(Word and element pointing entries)
= = = =

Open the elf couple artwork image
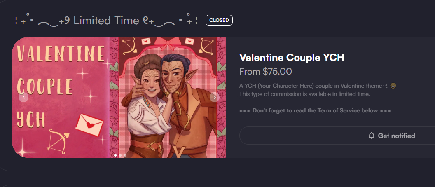Viewport: 435px width, 187px height. click(x=168, y=97)
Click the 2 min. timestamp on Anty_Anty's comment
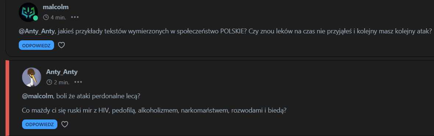 pos(61,82)
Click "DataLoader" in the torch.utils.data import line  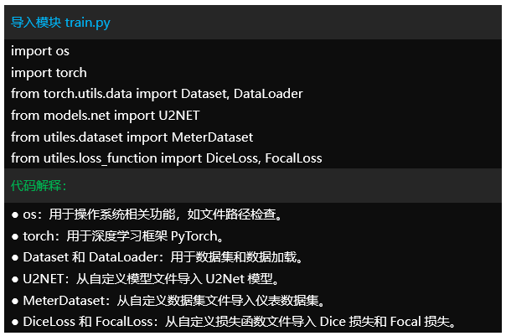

= = = =

* _WRITTEN REQUEST_
Reproduce the material above line for line without any changes, but leave out the pictures.

* _ANSWER BELOW_
Open the elf couple artwork image
Viewport: 435px width, 187px height. click(x=168, y=97)
Click the 2 min. timestamp on Anty_Anty's comment
 pos(61,82)
Click "DataLoader" in the torch.utils.data import line  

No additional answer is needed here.